# TASK DETAILS:
Output each entry exactly as written.

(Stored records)
════════════════

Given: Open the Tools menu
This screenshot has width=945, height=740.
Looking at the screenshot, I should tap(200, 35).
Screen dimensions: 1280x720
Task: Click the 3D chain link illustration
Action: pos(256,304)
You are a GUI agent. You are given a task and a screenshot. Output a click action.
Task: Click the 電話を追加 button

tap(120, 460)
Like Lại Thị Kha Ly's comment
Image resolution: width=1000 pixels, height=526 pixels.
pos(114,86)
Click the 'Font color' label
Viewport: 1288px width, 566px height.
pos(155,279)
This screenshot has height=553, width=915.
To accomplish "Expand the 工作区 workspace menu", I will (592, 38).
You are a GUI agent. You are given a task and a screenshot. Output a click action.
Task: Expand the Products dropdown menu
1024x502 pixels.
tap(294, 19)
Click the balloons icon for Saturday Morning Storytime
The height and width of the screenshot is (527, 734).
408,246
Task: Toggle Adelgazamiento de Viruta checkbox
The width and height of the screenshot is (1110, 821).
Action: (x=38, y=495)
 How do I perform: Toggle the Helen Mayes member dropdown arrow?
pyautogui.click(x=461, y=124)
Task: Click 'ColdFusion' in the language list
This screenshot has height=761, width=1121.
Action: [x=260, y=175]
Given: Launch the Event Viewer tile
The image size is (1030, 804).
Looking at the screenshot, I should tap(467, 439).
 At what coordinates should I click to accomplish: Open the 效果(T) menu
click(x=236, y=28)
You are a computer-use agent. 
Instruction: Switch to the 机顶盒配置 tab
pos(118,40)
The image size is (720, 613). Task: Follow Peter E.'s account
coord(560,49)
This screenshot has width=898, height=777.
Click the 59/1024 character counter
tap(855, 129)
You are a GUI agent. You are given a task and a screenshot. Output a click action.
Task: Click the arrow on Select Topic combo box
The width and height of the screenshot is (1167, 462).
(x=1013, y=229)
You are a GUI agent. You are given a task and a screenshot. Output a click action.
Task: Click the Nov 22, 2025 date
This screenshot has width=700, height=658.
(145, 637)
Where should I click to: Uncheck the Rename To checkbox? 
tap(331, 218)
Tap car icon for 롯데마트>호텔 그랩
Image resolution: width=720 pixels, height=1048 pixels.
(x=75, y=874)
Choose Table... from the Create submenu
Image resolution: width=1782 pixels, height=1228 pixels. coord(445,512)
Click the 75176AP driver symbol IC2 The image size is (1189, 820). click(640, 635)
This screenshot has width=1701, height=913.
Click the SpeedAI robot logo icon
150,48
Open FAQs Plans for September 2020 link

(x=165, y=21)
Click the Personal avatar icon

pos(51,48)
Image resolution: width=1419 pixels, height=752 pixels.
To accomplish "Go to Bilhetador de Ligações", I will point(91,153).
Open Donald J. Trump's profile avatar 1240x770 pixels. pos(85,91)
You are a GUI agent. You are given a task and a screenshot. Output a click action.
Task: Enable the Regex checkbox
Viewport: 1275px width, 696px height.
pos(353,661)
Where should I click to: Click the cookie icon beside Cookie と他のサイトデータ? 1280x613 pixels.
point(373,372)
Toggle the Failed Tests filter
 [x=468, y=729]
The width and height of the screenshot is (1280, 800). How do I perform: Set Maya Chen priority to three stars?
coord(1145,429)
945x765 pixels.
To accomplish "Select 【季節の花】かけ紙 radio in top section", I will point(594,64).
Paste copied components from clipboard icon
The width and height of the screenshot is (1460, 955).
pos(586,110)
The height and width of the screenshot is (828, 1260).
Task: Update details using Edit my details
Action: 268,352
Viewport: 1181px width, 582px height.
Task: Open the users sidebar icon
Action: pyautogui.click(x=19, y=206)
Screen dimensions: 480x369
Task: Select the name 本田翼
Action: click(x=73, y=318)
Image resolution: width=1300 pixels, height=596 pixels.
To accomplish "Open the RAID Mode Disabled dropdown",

════════════════

# SOLVED PROBLEM:
Given: Open the Tools menu
This screenshot has width=945, height=740.
Looking at the screenshot, I should tap(200, 35).
Screen dimensions: 1280x720
Task: Click the 3D chain link illustration
Action: pos(256,304)
You are a GUI agent. You are given a task and a screenshot. Output a click action.
Task: Click the 電話を追加 button

tap(120, 460)
Like Lại Thị Kha Ly's comment
Image resolution: width=1000 pixels, height=526 pixels.
pos(114,86)
Click the 'Font color' label
Viewport: 1288px width, 566px height.
pos(155,279)
This screenshot has height=553, width=915.
To accomplish "Expand the 工作区 workspace menu", I will (592, 38).
You are a GUI agent. You are given a task and a screenshot. Output a click action.
Task: Expand the Products dropdown menu
1024x502 pixels.
tap(294, 19)
Click the balloons icon for Saturday Morning Storytime
The height and width of the screenshot is (527, 734).
408,246
Task: Toggle Adelgazamiento de Viruta checkbox
The width and height of the screenshot is (1110, 821).
Action: (x=38, y=495)
 How do I perform: Toggle the Helen Mayes member dropdown arrow?
pyautogui.click(x=461, y=124)
Task: Click 'ColdFusion' in the language list
This screenshot has height=761, width=1121.
Action: [x=260, y=175]
Given: Launch the Event Viewer tile
The image size is (1030, 804).
Looking at the screenshot, I should tap(467, 439).
 At what coordinates should I click to accomplish: Open the 效果(T) menu
click(x=236, y=28)
You are a computer-use agent. 
Instruction: Switch to the 机顶盒配置 tab
pos(118,40)
The image size is (720, 613). Task: Follow Peter E.'s account
coord(560,49)
This screenshot has width=898, height=777.
Click the 59/1024 character counter
tap(855, 129)
You are a GUI agent. You are given a task and a screenshot. Output a click action.
Task: Click the arrow on Select Topic combo box
The width and height of the screenshot is (1167, 462).
(x=1013, y=229)
You are a GUI agent. You are given a task and a screenshot. Output a click action.
Task: Click the Nov 22, 2025 date
This screenshot has width=700, height=658.
(145, 637)
Where should I click to: Uncheck the Rename To checkbox? 
tap(331, 218)
Tap car icon for 롯데마트>호텔 그랩
Image resolution: width=720 pixels, height=1048 pixels.
(x=75, y=874)
Choose Table... from the Create submenu
Image resolution: width=1782 pixels, height=1228 pixels. coord(445,512)
Click the 75176AP driver symbol IC2 The image size is (1189, 820). click(640, 635)
This screenshot has width=1701, height=913.
Click the SpeedAI robot logo icon
150,48
Open FAQs Plans for September 2020 link

(x=165, y=21)
Click the Personal avatar icon

pos(51,48)
Image resolution: width=1419 pixels, height=752 pixels.
To accomplish "Go to Bilhetador de Ligações", I will point(91,153).
Open Donald J. Trump's profile avatar 1240x770 pixels. pos(85,91)
You are a GUI agent. You are given a task and a screenshot. Output a click action.
Task: Enable the Regex checkbox
Viewport: 1275px width, 696px height.
pos(353,661)
Where should I click to: Click the cookie icon beside Cookie と他のサイトデータ? 1280x613 pixels.
point(373,372)
Toggle the Failed Tests filter
 [x=468, y=729]
The width and height of the screenshot is (1280, 800). How do I perform: Set Maya Chen priority to three stars?
coord(1145,429)
945x765 pixels.
To accomplish "Select 【季節の花】かけ紙 radio in top section", I will point(594,64).
Paste copied components from clipboard icon
The width and height of the screenshot is (1460, 955).
pos(586,110)
The height and width of the screenshot is (828, 1260).
Task: Update details using Edit my details
Action: 268,352
Viewport: 1181px width, 582px height.
Task: Open the users sidebar icon
Action: pyautogui.click(x=19, y=206)
Screen dimensions: 480x369
Task: Select the name 本田翼
Action: click(x=73, y=318)
Image resolution: width=1300 pixels, height=596 pixels.
To accomplish "Open the RAID Mode Disabled dropdown",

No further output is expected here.